Un inno alla tradizione è il “Pupo di zucchero” di Emma Dante
Morti e vivi si ritrovano, lutto e festa si fondono lungo un asse temporale che è un presente continuo. Attorno alla commemorazione di chi non c’è più ruota l’opera teatrale “Pupo di zucchero” firmata da Emma Dante, in scena al Teatro Argentina dal 18 al 30 ottobre. Dalle novelle di Verga, ai “Sepolcri” di Foscolo, fino al capolavoro “A livella” di Totò, molti sono stati autori e scrittori che hanno dedicato parole di commiato al tema della scomparsa.
La giornata del 2 novembre assume un significato profondo in Sicilia, e in tanti altri luoghi del sud Italia. Si tratta di una delle ricorrenze più sentite, legate alla tradizione e alla rimembranza delle persone che ci hanno lasciato. In questa occasione, la nota regista palermitana, ispirandosi al racconto “Pinto smauto” (Smalto splendente), inserito nella quinta giornata de “Lo cunto de li cunti” di Giambattista Basile, narra la storia personale di un vecchio ‘nzenziglio e spetacchiato (Carmine Maringola) che in balìa della solitudine, barricato in una casa vuota, decide di preparare una pietanza per onorare i propri cari, ormai defunti. Come emerso dal buio della scena, l’anziano impasta con acqua, farina di mandorle e zucchero la statuetta antropomorfa che colorerà in seguito. In attesa che l’impasto lieviti, la spenta dimora accoglie un susseguirsi di ricordi di creature che giocano, ridono, corrono, piangono. Un tintinnio di campanelli segna l’ingresso di tre sorelle, belle come l’arrivo della primavera: Rosa, Viola e Primula (rispettivamente Nancy Trabona, Maria Sgro, Federica Greco); una madre dalla parlata vacillante (Stephanie Taillander) che attende con ansia il ritorno di suo marito (Giuseppe Lino); Pedro, un ballerino di flamenco (Sandro Maria Campagna) innamorato alla follia di Viola; e poi Antonio (Valter Sarzi Sartori) legato a Rita (Martina Caracappa) da un rapporto malato e violento, condannato a più riprese dal vecchio. Tra di loro s’aggira un simpatico spiritello tuttofare dal nome Pasqualino (Tiebeu Marc-Henry Brissy Ghadout), pieno di energia e vitalità.

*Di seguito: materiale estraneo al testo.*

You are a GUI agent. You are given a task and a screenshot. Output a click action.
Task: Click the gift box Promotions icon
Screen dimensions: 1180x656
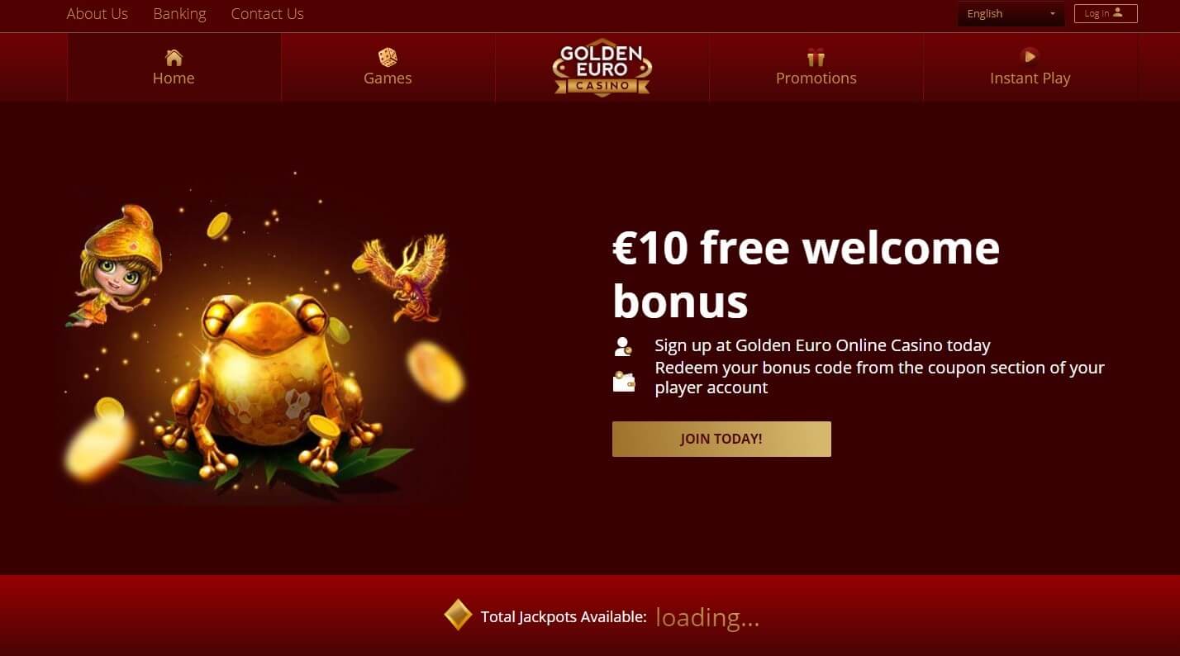[816, 57]
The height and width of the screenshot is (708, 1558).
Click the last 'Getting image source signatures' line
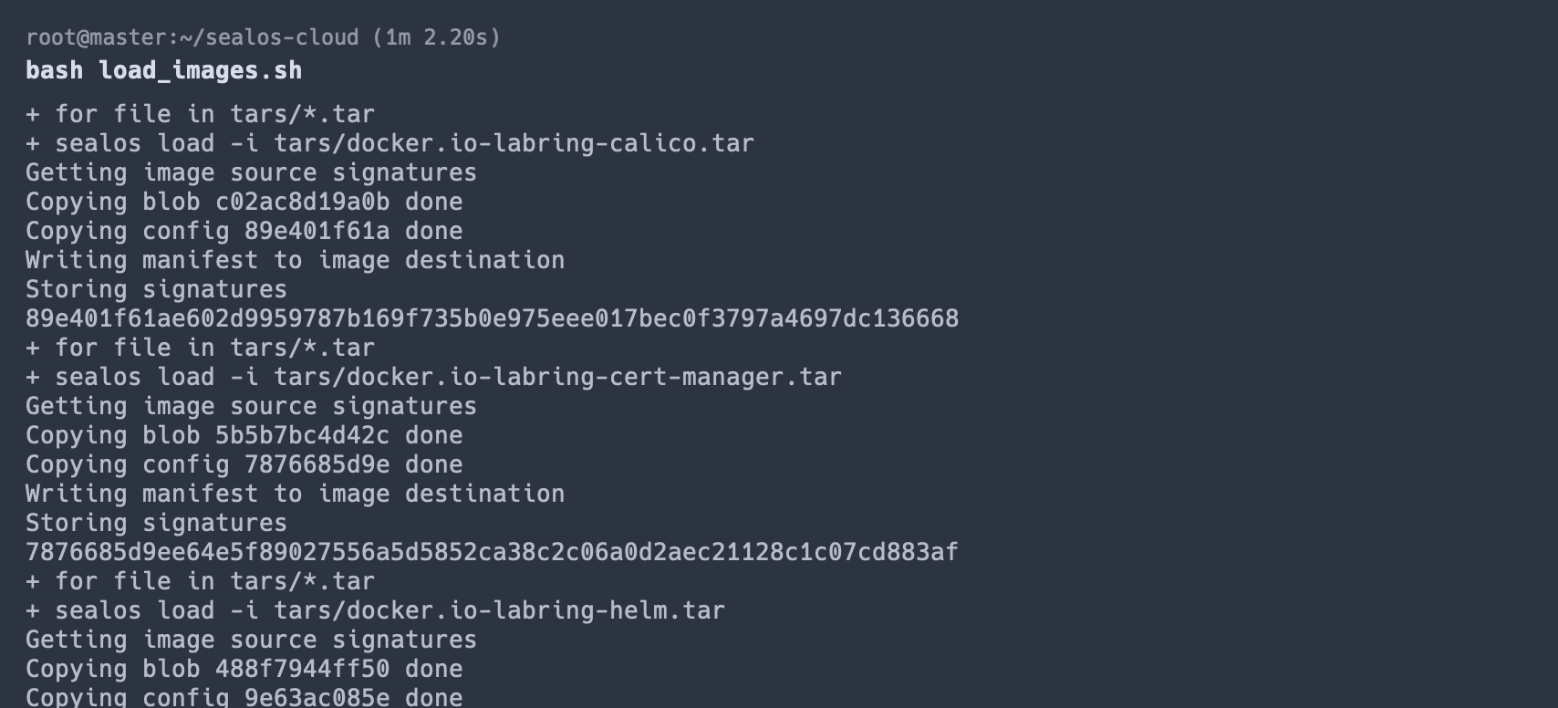tap(251, 640)
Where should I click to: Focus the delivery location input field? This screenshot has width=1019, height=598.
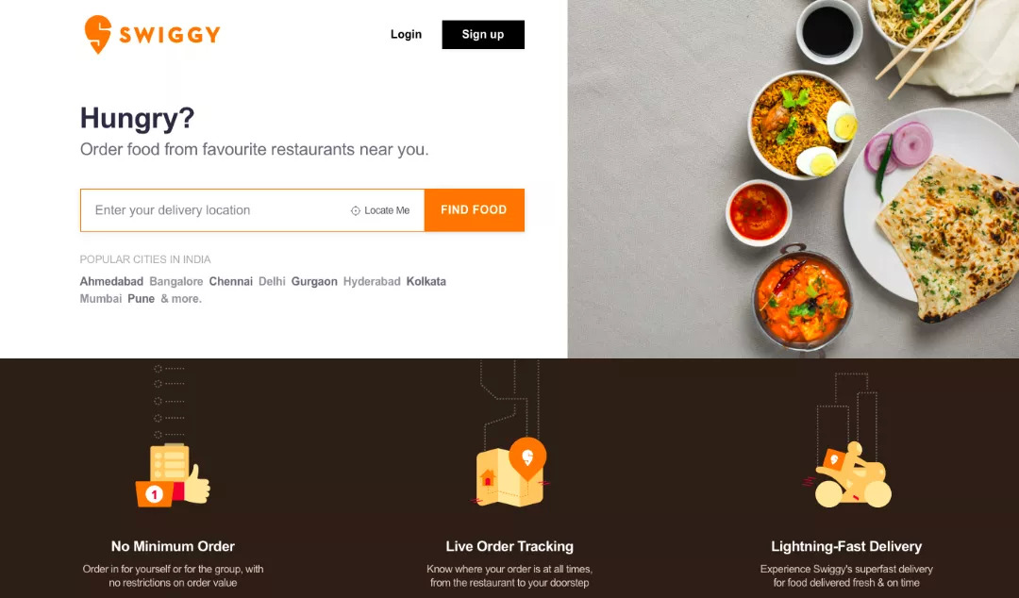(x=214, y=210)
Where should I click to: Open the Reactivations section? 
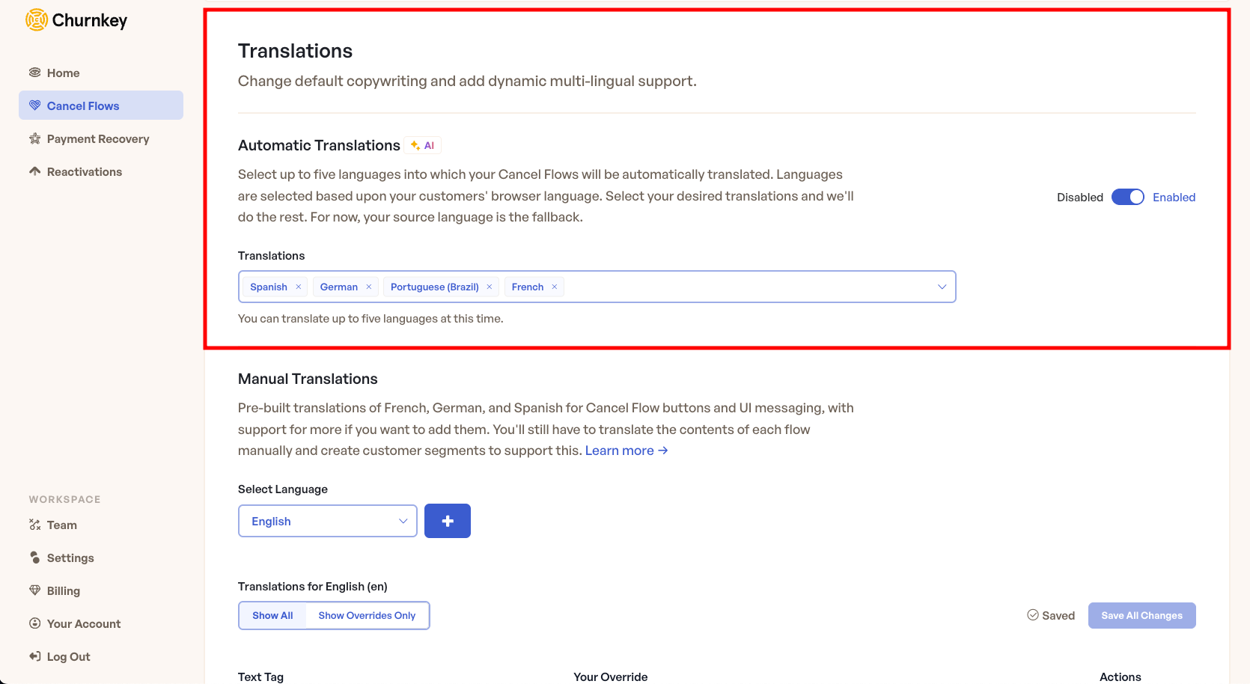click(84, 171)
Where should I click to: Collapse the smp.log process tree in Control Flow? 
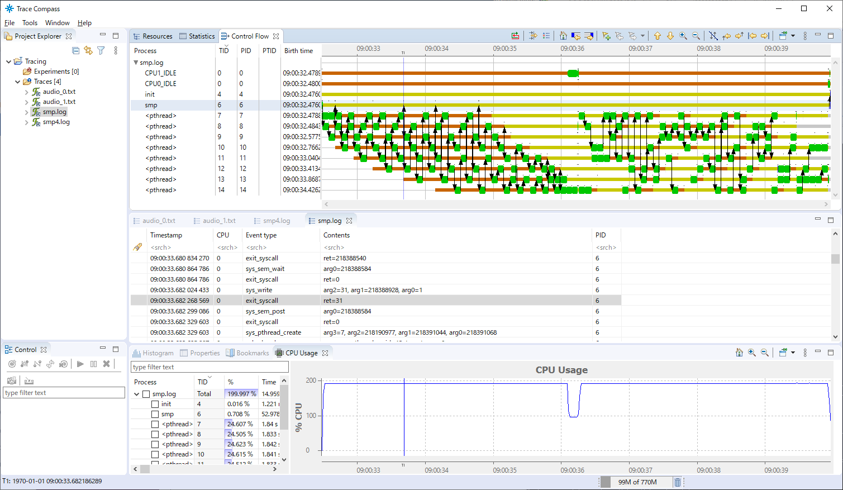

L’uso della parlata palermitana, che in questo caso ingloba anche alcune risonanze napoletane, e il tempo teatrale, rendono unico il lavoro di Emma Dante. Ma l’aspetto più forte della sua drammaturgia riguarda, sicuramente, il ritmo, la sonorità onomatopeica. D’altronde, la presenza del cunto nel suo teatro dimostra ulteriormente l’attenzione verso la scansione ritmica del racconto. La frenesia e la potenza della lingua contaminano costumi e oggetti di scena, dai vestiti svolazzanti alle tovaglie che fluttuano nell’aria, fino ai rumori dei tacchi nelle danze di flamenco, e a quelli delle mani affondate nella pasta che la modellano. Lo spettacolo culmina alla fine con una decina di sculture, somiglianti alle mummie delle catacombe che, per fattezza e atmosfera, sembrerebbero omaggiare “La Classe morta” di Kantor, opere create da Cesare Inzerillo e disposte in fila in una gabbia metallica, cinque in ognuna delle due strutture che ricongiunte al centro formano una croce. Ieratiche, nella loro fissità, amplificata dalla fioca illuminazione dei lumini disposti a terra, sembrano dichiararci la loro funzione nel restare lì, davanti a noi. In schiera, spalla contro spalla, quasi a volerci dire di non dimenticare le loro vite, di essere riconoscenti verso chi ci ha preceduto e trasmettere, in futuro, ciò che da loro si è ricevuto.